Let's assume the two interactions involving W1 x W2 are not statistically significant. It then follows that W1 and W2 are independent of each other as are the B x W1 and B x W2 terms. This follows since within subjects factors influence variation within subject and not between subject so neither W1 nor W2 influence the (between) subjects error term, and since we are assuming there is no W1 x W2 interaction, each other.

It follows that the removal of the W2 x B interaction from the model does not influence either the W1 or W1 x B sources of variation and vice-versa. The above also applies equally if B is a factor or a covariate. Van Breukelen and Van Dijk (2007) and Aiken and West (1991) suggest always centering covariates before using them in an interaction. Van Breukelen and Van Dijk (2007) show that without centering covariates the main effects W1 and W2 are correlated with W1 x B and W2 x B respectively however, in any case, care should be taken when interpreting main effects in the presence of an interaction.
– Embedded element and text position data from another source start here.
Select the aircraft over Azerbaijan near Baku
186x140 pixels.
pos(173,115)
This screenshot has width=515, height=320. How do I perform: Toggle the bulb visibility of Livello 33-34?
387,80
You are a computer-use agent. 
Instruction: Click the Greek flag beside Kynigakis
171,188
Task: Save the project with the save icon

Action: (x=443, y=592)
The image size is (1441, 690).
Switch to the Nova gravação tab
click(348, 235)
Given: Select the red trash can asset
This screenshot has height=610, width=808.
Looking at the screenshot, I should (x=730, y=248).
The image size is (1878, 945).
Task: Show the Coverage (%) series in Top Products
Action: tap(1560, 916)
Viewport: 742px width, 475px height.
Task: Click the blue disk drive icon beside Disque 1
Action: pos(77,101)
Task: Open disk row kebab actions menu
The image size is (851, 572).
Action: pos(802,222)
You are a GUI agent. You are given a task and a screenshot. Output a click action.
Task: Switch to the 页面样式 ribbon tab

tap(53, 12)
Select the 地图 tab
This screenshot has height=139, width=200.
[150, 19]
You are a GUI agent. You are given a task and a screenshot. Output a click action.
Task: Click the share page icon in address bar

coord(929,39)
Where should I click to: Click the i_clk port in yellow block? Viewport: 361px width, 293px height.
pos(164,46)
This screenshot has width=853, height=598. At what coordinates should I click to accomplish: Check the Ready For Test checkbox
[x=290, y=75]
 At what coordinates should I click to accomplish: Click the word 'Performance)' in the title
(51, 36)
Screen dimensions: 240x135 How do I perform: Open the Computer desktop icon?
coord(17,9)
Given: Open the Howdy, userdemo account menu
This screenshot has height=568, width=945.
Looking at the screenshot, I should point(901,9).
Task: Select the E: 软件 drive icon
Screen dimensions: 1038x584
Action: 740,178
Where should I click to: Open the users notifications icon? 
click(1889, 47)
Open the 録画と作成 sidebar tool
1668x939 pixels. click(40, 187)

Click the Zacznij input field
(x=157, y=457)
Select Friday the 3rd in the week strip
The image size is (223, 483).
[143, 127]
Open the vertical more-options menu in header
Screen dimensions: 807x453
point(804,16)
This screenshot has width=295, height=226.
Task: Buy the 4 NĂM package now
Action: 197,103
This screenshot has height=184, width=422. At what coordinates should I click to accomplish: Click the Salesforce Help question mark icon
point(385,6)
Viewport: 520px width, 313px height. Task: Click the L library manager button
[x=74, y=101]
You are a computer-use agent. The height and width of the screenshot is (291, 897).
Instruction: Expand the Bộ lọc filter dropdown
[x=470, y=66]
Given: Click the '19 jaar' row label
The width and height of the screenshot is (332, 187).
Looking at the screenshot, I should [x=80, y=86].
See also here.

SPSS recognizes this partition by having separate syntax subcommands for specifying patterns of within subjects factors and covariates (/WSDESIGN) and between subjects factors and covariates (/DESIGN).

How do we know which sources of variation are orthogonal to B x W?

References

Aiken LS and West SG (1991) Multiple Regression: Testing and Interpreting Interactions. Sage:London.

Van Breukelen GJP and Van Dijk KRA (2007) Use of covariates in randomized controlled trials. Journal of the International Neuropsychological Society 13 903-904.